David: What went well was having one person who was the content aggregator and owner. Matt actually became the bot, which was key to creating a consistent experience. We also had good collaboration on ideas from a solid team.
What advice would you give someone who has never done a project like this before?
Andy: Make it a priority to gather as much content before populating any AI knowledge base. Take the time to organize it to understand the topics, intents, entities and phrases, especially if it’s a jargon-filled knowledge base. Secondly, plan for an ongoing, regular analytics program. There is so much intel to be gathered from analyzing what people are saying to the bot and what their intents are.
David: Plan out the dialog flow with UX, content and development to provide a smooth development path. This helps identify how the user should be routed after a response has been delivered and the type of response the bot should be expecting and return. We mapped out not only the UI conversations but the information routing behind the scenes (for lead gen and marketing automation).
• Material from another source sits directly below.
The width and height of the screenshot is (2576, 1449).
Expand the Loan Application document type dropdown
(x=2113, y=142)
Matthew: Set very specific expectations. For example, “The bot will have X amount of question and answer pairs. This is how the bot will work. This is what you can and shouldn’t expect.” Otherwise, scope creep is endless.
Andy: Yes, be honest with your client or internal teams. AI can be very complicated despite the hype and vendors that seem to make it so simple. It is truly a multidisciplinary effort. Make sure you have the right people with the time to help.
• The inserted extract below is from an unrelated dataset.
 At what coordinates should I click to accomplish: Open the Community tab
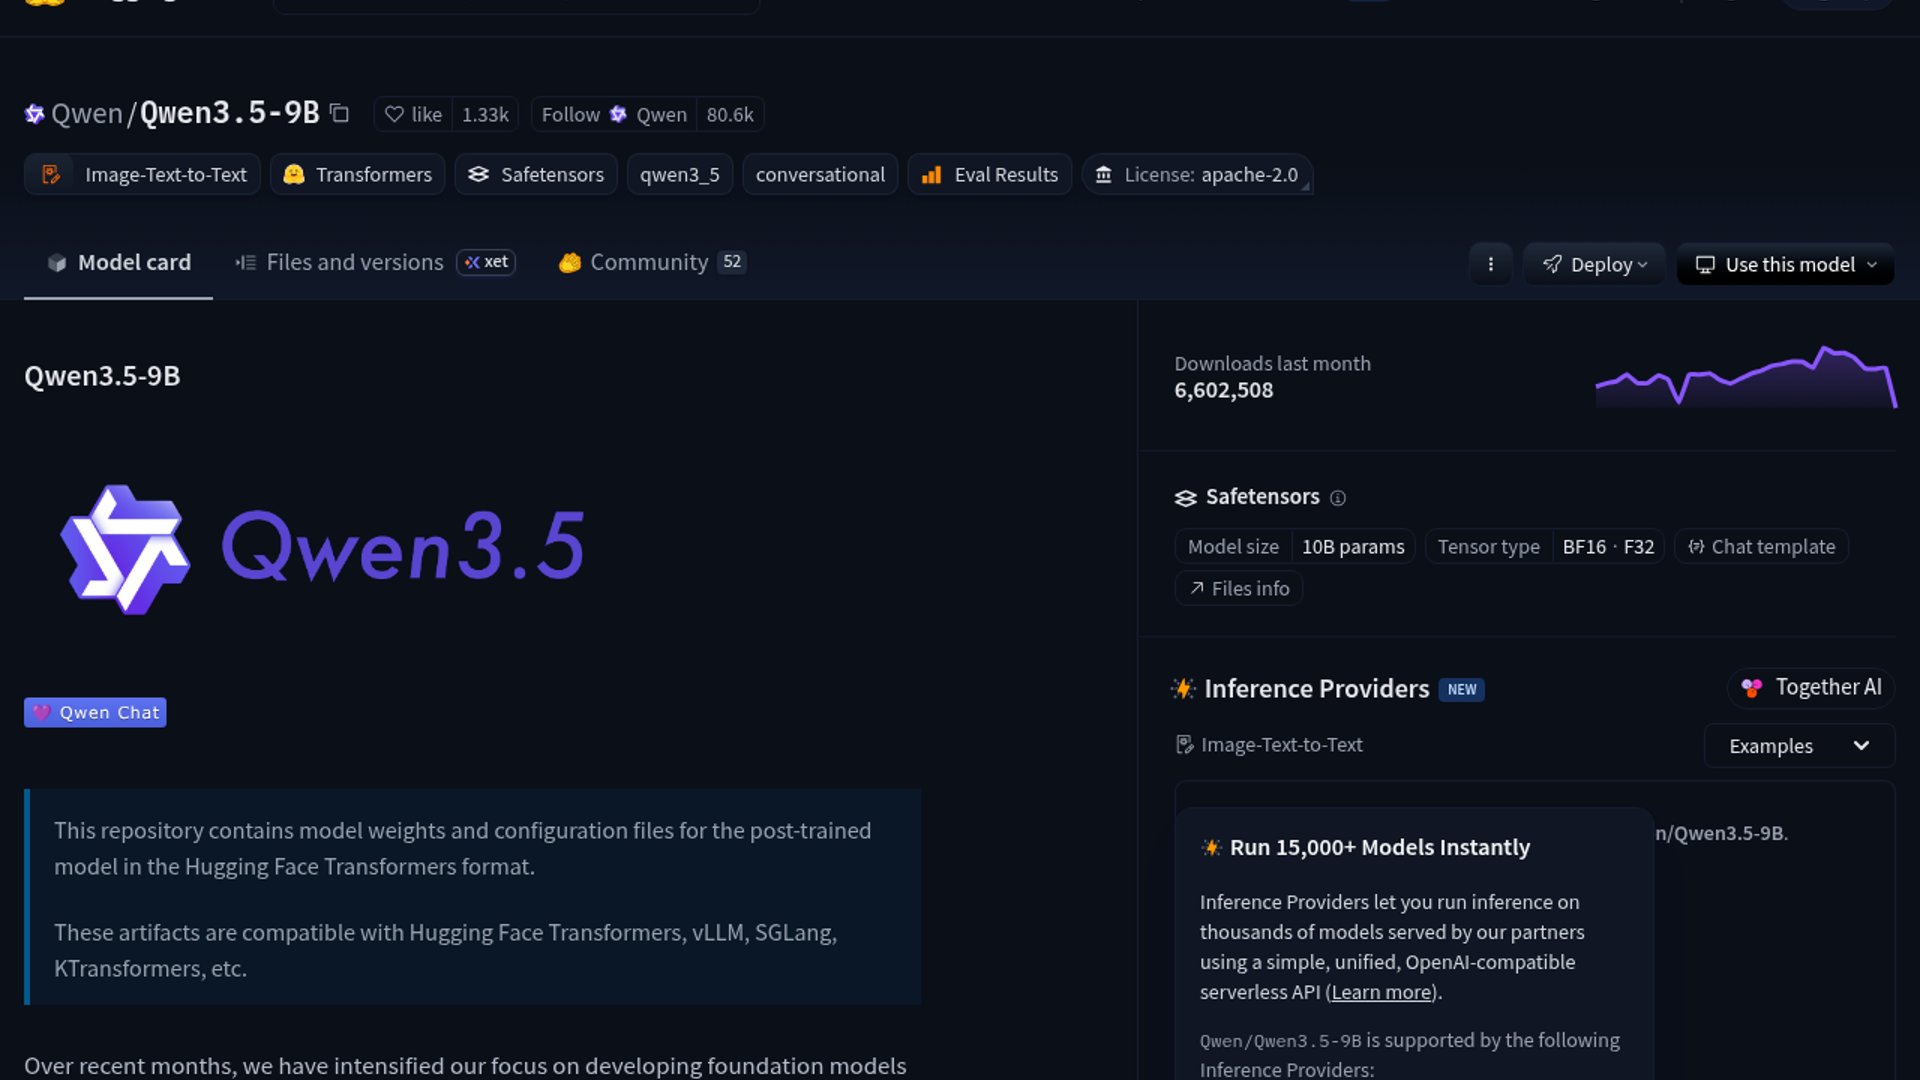click(650, 262)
In your opinion, when does a chatbot make sense? What should a company consider before deciding to build a chatbot?
Andy: If a company or a team is looking to dip their toes into the waters of AI, a simple chatbot makes a lot of sense. It’s easy to go off into the deep end with AI, but getting started with a basic bot is easier because there are lots of tools and libraries available. But just because it’s readily available, I wouldn’t advise doing a chatbot as a singular tactic. It should have a solid purpose or be part of a larger campaign.
Matthew: A chatbot can help automate a solution for user interactions that don’t follow a normal flow. A Q&A chatbot like ours makes sense as an interactive way for users to learn about a product or service. It’s also a great way to gather information for customer service problems and generate leads. It’s not useful if one expects it to replace human-to-human interaction or for the bot to “learn” everything about a subject. Bots are only as smart as what they are told to know.
What is the one thing you know now that you wish you had known at the beginning of the project?
David: I would put more emphasis on planning upfront—that is my biggest takeaway. It helps to get everyone on the same page and sets clear project direction. We changed directions a few different times, and I had to recode things. Specific to our Q&A bot, we also learned we needed the FAQs to be broken out into more specific content repositories to help the service determine the best matching response.
Andy: You will not hit 100% accuracy with your bot’s answers. The TV commercials make it sound like AI is right every time. Even the AI from Google, Microsoft, etc., is not perfect. Realize that you might only get 80% accuracy (which is about industry average). This helps set the expectation at the outset.
Matthew: (yawning) I wish I had known the time commitment.
Any parting thoughts?
Andy: Just try it. We didn’t let the fact that we hadn’t done it before stop or slow us down. There are lots of tools out there to get started. You can quickly spin something up that will give you a flavor for the basics. BUT if you decide to keep going, make sure you do it with a real plan in place. It’s way too easy to go down a rabbit hole and not know how to get out. Be prepared to have fun!